Thanks for your comment Tom. But this is exactly the arguement we used in the 1980s - that in fact the British people didn't vote for Thatcher, and we won! Except that's rubbish. You're assuming those people who voted for the SDP were left-leaning. In fact they were rejecting Labour. Depressing to see that after more than 30 years since Thatcher's first election, the far left is still making these arguements. It was exactly that kind of bunker mentality in the opposition that allowed the Tories to stay in power for 13 years. I learnt from that. You're also stirring the pot to suggest that if someone quotes Blair's useful insights before 1997 about Labour's 13 years in the wilderness, that they are therefore endorsing everything Blair did after 1997 in government - the Iraq war, the dismantling of the NHS system, charter schools...Which I do not. To suggest otherwise is mischievous and an insidious way of stifling debate. 

by stuart munro on April 12, 2013
stuart munro

Blair will win you no friends Josie. At his best he represents history, and the party needs to be looking to the future.

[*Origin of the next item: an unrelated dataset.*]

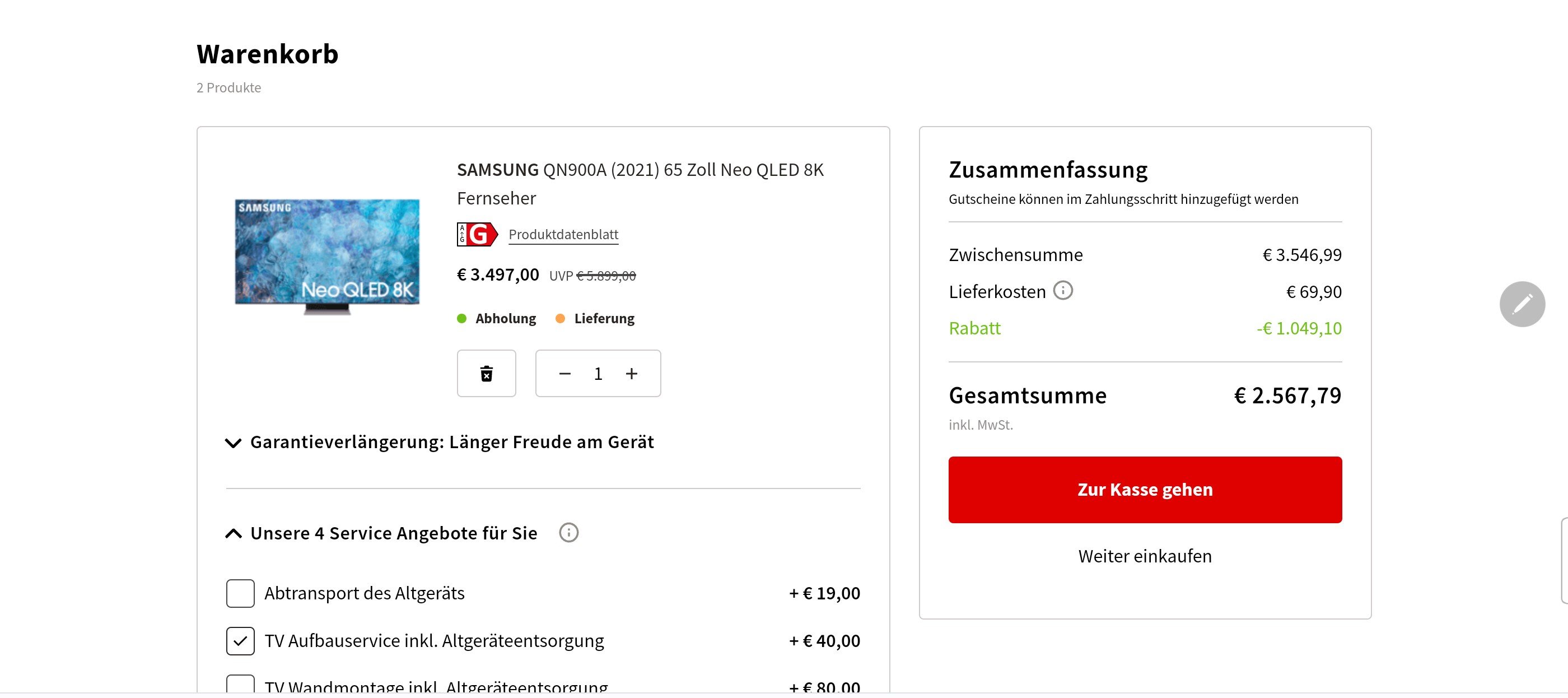1568x698 pixels.
Task: Open Samsung Neo QLED 8K product thumbnail
Action: pyautogui.click(x=328, y=256)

Thatcher was big on Hayek, who, like the other soviet survivor Rand, is forgivable but not extendable to western countries that were never crippled by that particular brand of soul-destroying despotism.

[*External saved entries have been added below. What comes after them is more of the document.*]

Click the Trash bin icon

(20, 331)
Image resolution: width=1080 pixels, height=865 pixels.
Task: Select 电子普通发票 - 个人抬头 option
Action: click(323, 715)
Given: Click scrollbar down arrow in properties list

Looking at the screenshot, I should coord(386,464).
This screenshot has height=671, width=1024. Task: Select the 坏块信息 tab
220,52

The wasteland that is Britain today owes much to Thatcher, as the diminished prospects of most New Zealanders can be sheeted home to Roger Douglas and far too many grey figures in the Labour party.

Until you acknowledge it you cannot be effective against further incursions - and if you're not effective, why on earth would anyone vote for you?

Key is on the back foot, you should be eating him alive. And you're not.

by Josie Pagani on April 12, 2013
Josie Pagani

Stuart, I'm not particularly interested if Blair is winning frinds of not. I'm interested in how Labour with its popular principles managed not to be elected, allowing someone like Thatcher to govern. A topic on which Blair in opposition had some useful contributions to make. The crucial insight is that you can't just poke out your tongue and call people you don't like bad people, refuse to engage with their arguments and believe that that is enough to win government. You have to engage with the arguments and present a viable alternative. The idea that I have to apologise for Roger Douglas or Thatcher is just laughable when I spent the 80s and 90s fighting against them here and in the UK. Or the idea that I'm not taking on the arguements of the right today, every week in the media equally silly. You should engage in the arguments in my blog rather than take the easy path of attacking the author.

by stuart munro on April 12, 2013
stuart munro

Josie, sometimes the 'you' addressed is the party.

What the left has to understand is that our principles, our advocacy of opportunity and power for working people, are universally popular - and therefore if we are not popular it is only because we are not being true to our own principles.

This is true of democratic governance in general. If it is done properly it ought to be popular. Key is not popular because he is not representative of majority interests or opinions.

But Labour is not routinely picking up that slack, and my perception is that tainted third way inspired memes are preventing a proper engagement on the issues. If Labour just wanted to win, it would have promised to reverse the asset sales whether it meant to or not. But as it happens reversing them is consistent with most of the values Labour used to hold, and at current interest rates, perfectly affordable.

The path to a resurgence for Labour might have more to do with resolving such issues that with inventing a local variant of the tainted spin of Peter Mandelson.